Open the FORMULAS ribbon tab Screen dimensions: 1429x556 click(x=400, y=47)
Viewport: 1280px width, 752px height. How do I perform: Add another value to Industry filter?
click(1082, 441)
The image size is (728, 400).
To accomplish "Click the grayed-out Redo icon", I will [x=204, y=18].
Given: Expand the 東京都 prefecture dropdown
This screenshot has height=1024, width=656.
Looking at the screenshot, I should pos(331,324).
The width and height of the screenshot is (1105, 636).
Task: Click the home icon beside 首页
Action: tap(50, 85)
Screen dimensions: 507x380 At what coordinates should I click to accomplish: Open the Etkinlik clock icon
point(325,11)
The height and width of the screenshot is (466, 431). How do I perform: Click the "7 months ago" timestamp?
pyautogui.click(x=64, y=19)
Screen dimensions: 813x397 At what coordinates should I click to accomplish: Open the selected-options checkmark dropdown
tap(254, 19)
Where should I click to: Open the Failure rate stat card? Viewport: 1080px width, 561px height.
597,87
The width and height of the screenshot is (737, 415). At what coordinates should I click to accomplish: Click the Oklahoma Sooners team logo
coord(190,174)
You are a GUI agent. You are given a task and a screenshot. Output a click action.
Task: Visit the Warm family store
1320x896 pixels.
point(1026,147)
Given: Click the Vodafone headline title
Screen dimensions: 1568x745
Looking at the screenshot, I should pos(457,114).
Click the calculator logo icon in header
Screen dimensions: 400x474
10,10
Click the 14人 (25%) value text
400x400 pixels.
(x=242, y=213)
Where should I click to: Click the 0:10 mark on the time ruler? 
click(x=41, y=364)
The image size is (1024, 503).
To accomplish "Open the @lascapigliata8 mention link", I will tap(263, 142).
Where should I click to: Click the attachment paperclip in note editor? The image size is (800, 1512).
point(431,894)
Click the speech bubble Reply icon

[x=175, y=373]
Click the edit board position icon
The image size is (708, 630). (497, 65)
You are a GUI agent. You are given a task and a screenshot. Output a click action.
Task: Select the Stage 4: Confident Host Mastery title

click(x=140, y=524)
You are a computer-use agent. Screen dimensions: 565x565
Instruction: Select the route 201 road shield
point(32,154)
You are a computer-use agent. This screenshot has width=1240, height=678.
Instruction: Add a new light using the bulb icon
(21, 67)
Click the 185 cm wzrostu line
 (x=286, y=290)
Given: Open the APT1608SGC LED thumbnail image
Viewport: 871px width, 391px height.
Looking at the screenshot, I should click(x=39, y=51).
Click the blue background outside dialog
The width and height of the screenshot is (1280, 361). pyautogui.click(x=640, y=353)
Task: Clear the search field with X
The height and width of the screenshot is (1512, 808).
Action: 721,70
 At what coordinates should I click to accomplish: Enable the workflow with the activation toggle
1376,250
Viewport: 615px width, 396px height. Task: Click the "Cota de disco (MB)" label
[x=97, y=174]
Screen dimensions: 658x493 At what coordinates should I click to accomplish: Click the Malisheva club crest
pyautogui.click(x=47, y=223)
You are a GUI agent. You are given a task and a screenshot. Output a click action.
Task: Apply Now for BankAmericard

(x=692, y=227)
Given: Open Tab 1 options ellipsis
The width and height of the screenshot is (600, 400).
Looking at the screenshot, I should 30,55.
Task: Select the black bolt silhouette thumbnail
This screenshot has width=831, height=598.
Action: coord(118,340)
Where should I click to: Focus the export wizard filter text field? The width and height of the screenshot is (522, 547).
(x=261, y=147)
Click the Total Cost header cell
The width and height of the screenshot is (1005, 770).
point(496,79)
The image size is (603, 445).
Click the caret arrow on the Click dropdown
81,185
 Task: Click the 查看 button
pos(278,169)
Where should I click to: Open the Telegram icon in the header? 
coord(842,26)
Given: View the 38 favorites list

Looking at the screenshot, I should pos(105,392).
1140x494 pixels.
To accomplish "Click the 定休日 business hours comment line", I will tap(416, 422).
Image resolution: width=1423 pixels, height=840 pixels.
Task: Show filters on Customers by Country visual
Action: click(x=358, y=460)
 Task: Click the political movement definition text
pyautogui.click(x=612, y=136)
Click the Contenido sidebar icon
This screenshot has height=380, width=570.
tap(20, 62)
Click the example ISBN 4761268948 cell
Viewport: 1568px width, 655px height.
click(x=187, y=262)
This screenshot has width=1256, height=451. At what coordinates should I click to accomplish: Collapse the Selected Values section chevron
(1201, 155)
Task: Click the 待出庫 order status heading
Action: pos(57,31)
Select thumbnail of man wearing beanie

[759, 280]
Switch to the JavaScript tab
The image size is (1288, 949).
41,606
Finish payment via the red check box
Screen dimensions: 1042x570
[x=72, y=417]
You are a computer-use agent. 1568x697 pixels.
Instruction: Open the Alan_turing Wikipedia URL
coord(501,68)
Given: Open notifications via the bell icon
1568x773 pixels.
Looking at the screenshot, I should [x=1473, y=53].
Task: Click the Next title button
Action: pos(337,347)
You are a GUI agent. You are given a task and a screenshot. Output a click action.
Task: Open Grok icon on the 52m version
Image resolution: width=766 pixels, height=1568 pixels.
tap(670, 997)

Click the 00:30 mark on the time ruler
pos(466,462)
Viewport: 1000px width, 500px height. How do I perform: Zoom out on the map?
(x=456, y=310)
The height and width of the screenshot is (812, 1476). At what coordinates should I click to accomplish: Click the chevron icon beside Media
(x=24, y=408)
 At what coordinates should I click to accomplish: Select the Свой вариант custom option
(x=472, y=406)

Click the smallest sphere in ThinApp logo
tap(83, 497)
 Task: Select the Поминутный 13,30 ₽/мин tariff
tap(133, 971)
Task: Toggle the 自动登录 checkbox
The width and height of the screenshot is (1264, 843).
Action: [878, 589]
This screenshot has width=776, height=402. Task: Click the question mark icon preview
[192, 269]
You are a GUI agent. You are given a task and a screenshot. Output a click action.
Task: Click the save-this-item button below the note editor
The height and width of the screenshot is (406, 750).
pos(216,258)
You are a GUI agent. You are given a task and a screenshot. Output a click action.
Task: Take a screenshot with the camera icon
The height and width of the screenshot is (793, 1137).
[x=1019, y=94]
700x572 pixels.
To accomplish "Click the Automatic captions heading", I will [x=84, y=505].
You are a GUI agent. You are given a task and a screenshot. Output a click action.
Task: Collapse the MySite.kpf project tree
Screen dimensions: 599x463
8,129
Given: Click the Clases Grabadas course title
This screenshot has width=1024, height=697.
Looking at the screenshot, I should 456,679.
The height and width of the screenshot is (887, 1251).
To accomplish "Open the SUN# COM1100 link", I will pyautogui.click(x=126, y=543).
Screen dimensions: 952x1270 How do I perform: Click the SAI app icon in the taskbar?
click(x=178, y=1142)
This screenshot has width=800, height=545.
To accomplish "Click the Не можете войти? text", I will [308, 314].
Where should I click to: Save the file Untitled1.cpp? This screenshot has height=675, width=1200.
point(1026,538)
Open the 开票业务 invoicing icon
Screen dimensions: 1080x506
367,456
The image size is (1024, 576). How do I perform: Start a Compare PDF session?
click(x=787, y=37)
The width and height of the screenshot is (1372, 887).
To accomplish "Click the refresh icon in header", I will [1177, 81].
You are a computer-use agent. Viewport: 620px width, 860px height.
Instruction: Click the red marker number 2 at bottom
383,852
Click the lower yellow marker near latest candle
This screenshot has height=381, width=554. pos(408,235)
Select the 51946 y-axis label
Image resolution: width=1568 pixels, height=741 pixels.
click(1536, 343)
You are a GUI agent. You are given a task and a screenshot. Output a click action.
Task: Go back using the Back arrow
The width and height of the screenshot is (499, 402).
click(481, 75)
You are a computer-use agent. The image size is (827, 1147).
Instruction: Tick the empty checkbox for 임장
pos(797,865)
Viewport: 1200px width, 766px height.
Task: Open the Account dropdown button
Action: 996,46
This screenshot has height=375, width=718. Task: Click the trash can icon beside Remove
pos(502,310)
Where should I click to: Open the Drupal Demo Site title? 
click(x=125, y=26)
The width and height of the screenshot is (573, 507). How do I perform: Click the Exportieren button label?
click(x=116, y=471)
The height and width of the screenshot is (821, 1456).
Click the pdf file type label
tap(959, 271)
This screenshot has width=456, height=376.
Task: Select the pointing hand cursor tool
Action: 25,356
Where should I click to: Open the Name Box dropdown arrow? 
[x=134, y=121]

==========

TASK ITEM: Return the opening line of the data and every line after it through the line containing "Given: Expand the 東京都 prefecture dropdown", please, exactly as written and with nothing added.

COMPLETED TASK:
Open the FORMULAS ribbon tab Screen dimensions: 1429x556 click(x=400, y=47)
Viewport: 1280px width, 752px height. How do I perform: Add another value to Industry filter?
click(1082, 441)
The image size is (728, 400).
To accomplish "Click the grayed-out Redo icon", I will [x=204, y=18].
Given: Expand the 東京都 prefecture dropdown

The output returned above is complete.